Now looking at the AM67x Linux SDK 9.02 benchmarks for Dhrystone:
https://software-dl.ti.com/jacinto7/esd/processor-sdk-linux-am67a/09_02_00/exports/docs/devices/J7_Family/linux/Release_Specific_Performance_Guide.html?highlight=ddr

It is strange that the DMIPS/Mhz are comparable for the 3 values marked in color as this are different cores (A53, A72), different number of cores (8, 4 and 2) running at different clk speed.
(even if according to the AppNote the Dhrystone benchmarks are run from L1 memory).
Could you please confirm the value that are published?
Can you clarify why the benchmarks are similar?

Thanks in advance,

Anber

  • Hi,

    Could you please confirm the value that are published?

    Yes these are standard test cases that are run on the farm across various devices. So the numbers are valid.

    Can you clarify why the benchmarks are similar?

    I will let our expert comment on this.

    - Keerthy

  • Hello Anber,

    Scanning the web page, it does look like there is an error in the report.  The J722S (7th in list) should report the value of ~3 (2.9) and it shows 4.4 which is inline with the value for A72s.   The Dhrystone test is a single core only test and it fits in the L1.  When normalized to MHz (assuming it was running at a constant speed) as in the table the main factors in score will be compiler & options, CPU type, and any competing loads.

    The published values should be coming from runs of objects built and ran on SDK full releases.  Its noteworthy that this value is not optimal but represents what can be gotten with a standard build. Higher numbers can come by using different compilers and by removing all CPU competition which can exist in a full system run.  One other bit of confusion is you see some people publish numbers with and without function inlining optimizations.  An nlined value might reach ~>6.5 where a non-inlined is around ~4.5.

    To illustrate I'll attach a few profiles created by ARM ETM (hardware trace).

    This A72 ~4.95 is a GCC with no-inlining on bare metal (noticing all dhry functions are seen Proc_1-x and Func1-x)
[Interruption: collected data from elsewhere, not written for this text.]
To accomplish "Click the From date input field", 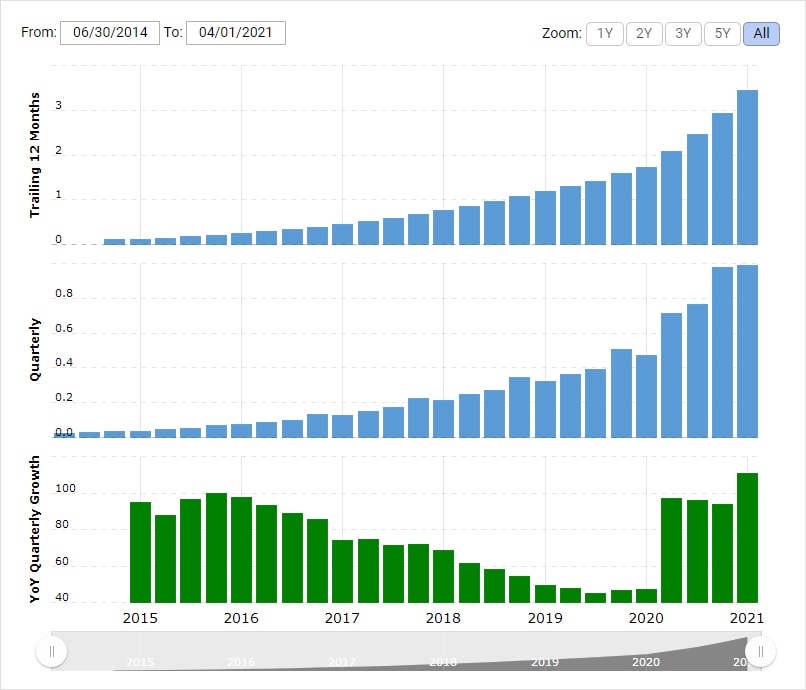I will [110, 33].
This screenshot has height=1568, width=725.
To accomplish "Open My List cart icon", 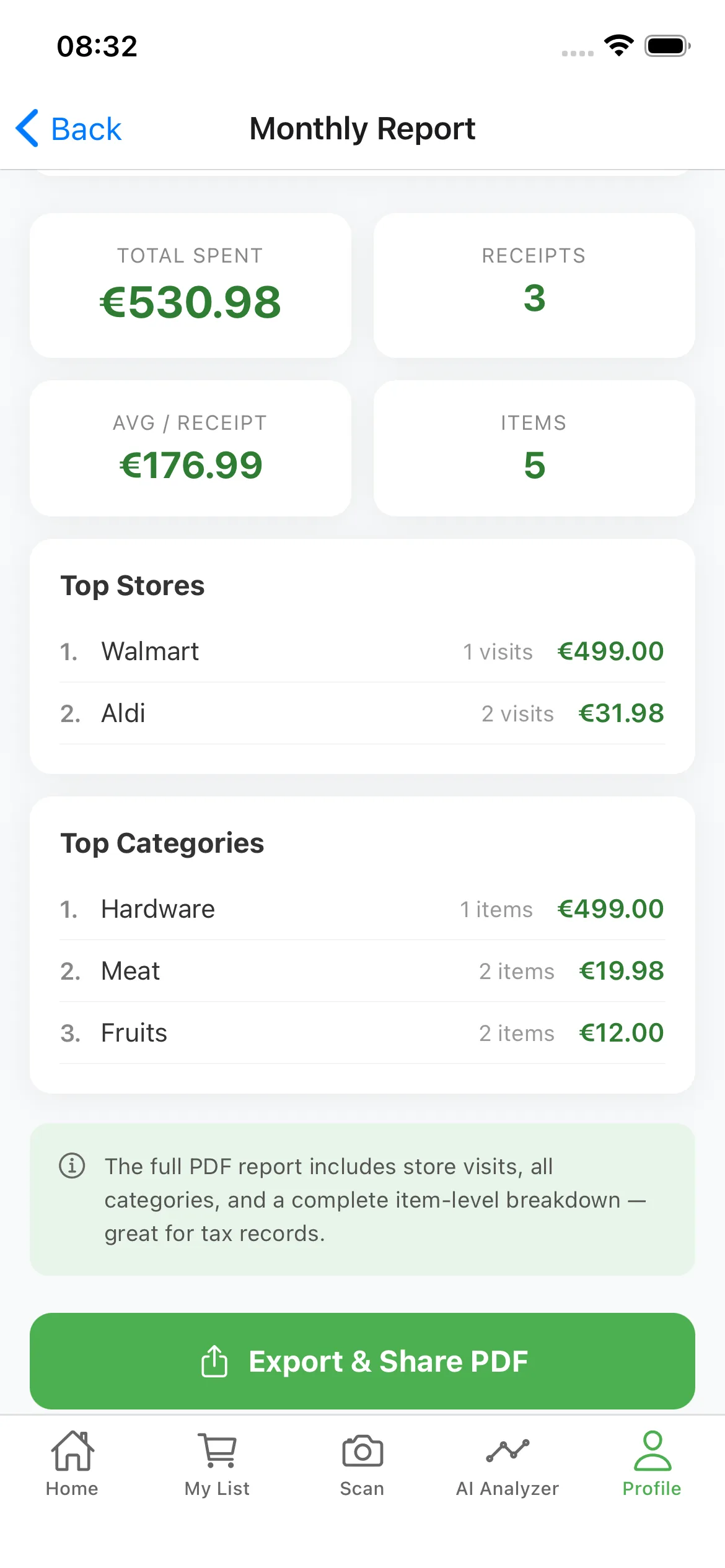I will pos(217,1450).
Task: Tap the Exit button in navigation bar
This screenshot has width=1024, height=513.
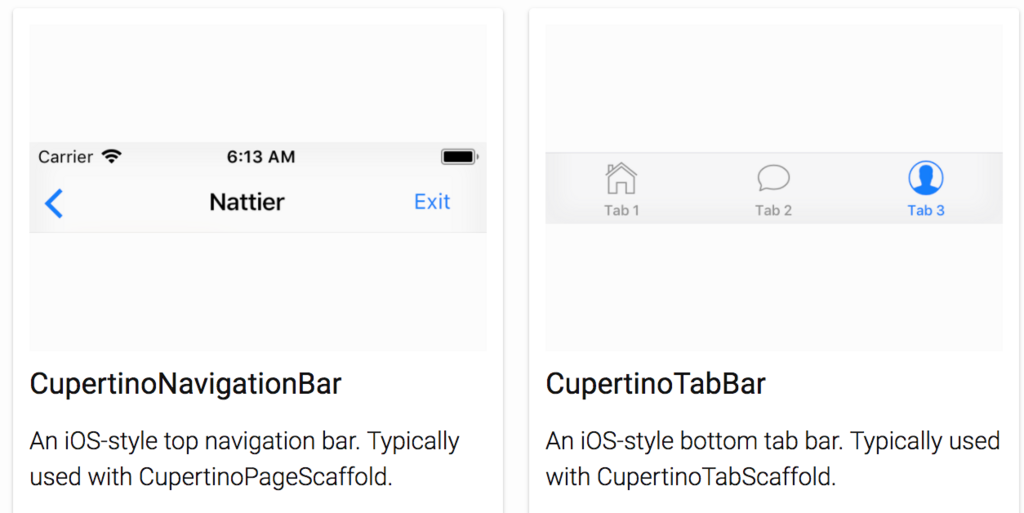Action: (432, 202)
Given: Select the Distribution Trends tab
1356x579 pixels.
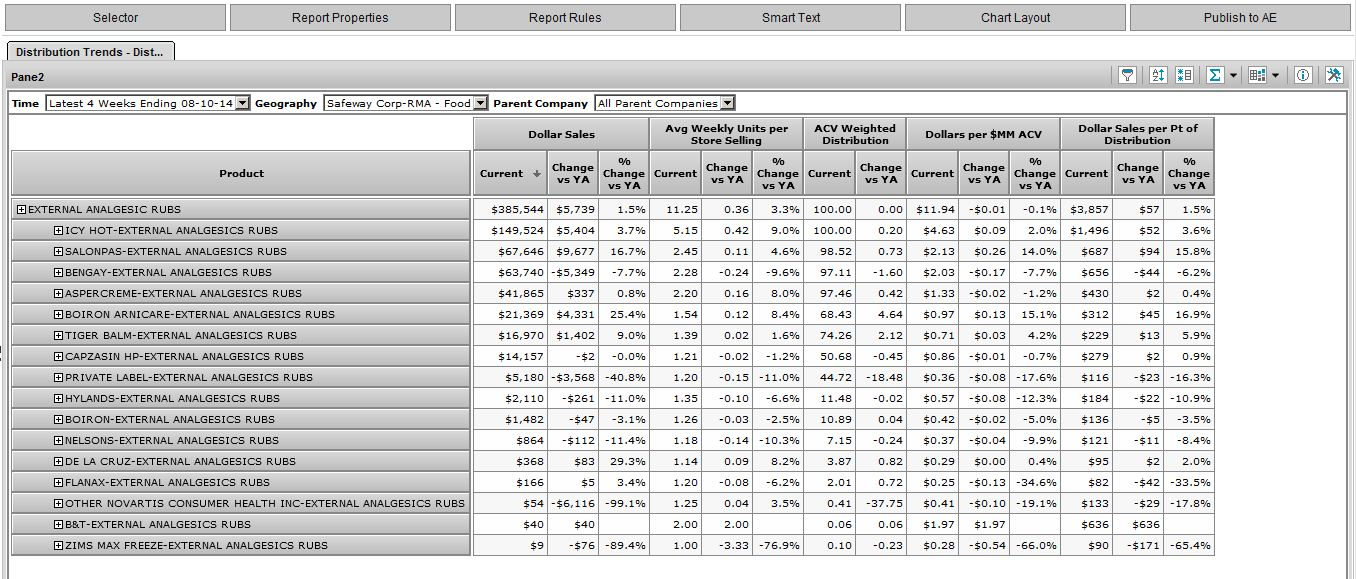Looking at the screenshot, I should [x=90, y=52].
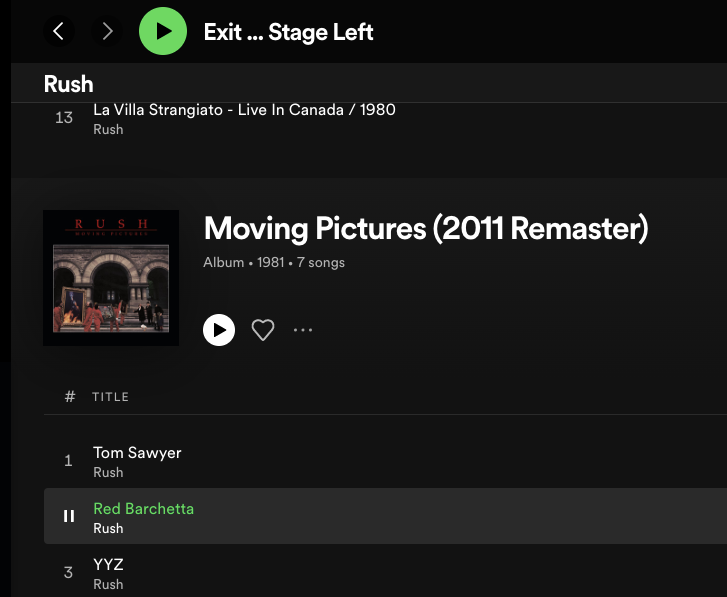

    This A72 ~6.1 is with inlining on bare metal (you can see The # of Proc_x and Func_x is reduced as the function have been folded into each other to improve speed by removing call out overhead).

     

    Here is a run of Dhry on Linux.  You can clearly see overhead impacting the CPU usage.  In this case non-dhry activity is mostly sparse interrupts, but if more is running it can disturb the score.  This shows up in some jitter in run to run results. Things like thermal throttling and such can result in unintuitive results.
    Regards,
    Richard W.
  • Hi Richard,
    Thanks for you very precise answer.

    Can we make sure that the benchmarks get corrected in the next version of the SDK doc?
    Should a JIRA ticket be entered?

    Thanks in advance,

    Anber

  • Hello Anber,

    Yes, I created a Jira ticket for this release of the SDK.  Hopefully the next releases will have the J722S results in the matching column.  Its clear colum6 not 7 is where its results exist for several of the tests.  The J722S A53 will underperform the J7-A72 platforms for throughput based benchmarks.  A53 might only be better in some RT-jitter type benchmarks.

    Regards,
    Richard W.